Radiographic evaluation, clearing techniques or both methods have been used to identify the amount of filling achieved in lateral canals in natural teeth (7, 9, 10, 14). Clark & Eldeeb (15) reported that filled lateral and accessory canals on cleared teeth did not always appear on radiographic images. Almedia et al.(16) indicated that radiographs were not able to show lateral canal filling in approximately 8 % of cases. Matherne et al. (17 ) demonstrated the superiority of CBCT over conventional radiography in detecting supplemental canals. However, Tanomaru-Filho et al. (10) observed no significant difference between results of radiographic and visual analyses of cleared specimens. In the present study, radiographs were used to evaluate the amount of the filling of lateral canals.

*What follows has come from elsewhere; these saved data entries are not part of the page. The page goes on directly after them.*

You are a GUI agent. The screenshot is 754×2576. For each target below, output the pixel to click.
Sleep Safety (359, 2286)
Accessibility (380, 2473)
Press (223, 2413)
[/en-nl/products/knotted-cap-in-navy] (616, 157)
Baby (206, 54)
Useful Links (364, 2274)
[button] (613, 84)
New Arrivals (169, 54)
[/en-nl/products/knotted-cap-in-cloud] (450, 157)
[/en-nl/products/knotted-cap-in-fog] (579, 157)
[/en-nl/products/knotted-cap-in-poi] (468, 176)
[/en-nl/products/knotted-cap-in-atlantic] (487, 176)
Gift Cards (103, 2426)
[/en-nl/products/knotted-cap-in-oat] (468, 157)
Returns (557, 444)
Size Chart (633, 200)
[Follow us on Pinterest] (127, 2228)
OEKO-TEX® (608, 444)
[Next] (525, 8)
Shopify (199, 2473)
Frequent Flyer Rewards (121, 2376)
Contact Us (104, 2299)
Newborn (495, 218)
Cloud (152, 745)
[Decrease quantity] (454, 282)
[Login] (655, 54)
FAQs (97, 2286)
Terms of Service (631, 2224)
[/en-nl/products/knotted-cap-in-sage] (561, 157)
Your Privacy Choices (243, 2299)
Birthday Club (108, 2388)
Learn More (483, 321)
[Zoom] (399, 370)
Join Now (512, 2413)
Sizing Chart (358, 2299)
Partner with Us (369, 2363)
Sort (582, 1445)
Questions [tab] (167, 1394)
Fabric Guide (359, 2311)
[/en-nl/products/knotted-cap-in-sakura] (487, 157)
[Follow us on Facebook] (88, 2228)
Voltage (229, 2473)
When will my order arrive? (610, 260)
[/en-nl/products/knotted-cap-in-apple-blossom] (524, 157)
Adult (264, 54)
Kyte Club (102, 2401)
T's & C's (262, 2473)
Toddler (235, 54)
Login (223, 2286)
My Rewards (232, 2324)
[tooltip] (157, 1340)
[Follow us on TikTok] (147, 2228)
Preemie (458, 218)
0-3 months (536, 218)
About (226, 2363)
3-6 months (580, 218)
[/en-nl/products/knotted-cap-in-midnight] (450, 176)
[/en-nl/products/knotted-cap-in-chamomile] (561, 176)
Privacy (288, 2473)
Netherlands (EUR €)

Smear layer could influence the sealing properties of root canal fillings (18,19) investigated the effect of irrigating solution of filling of lateral canals and found teeth irrigated with %15 EDTA filled more lateral canals than the teeth irrigated with sodium hypochloride. However, irrigation with EDTA was shown to have no effect on the filling quality of root canal ramifications in several studies (20-22). In the present study, after the lateral canals were drilled, smear layer was created in order to mimic the clinical conditions and smear layer was not removed.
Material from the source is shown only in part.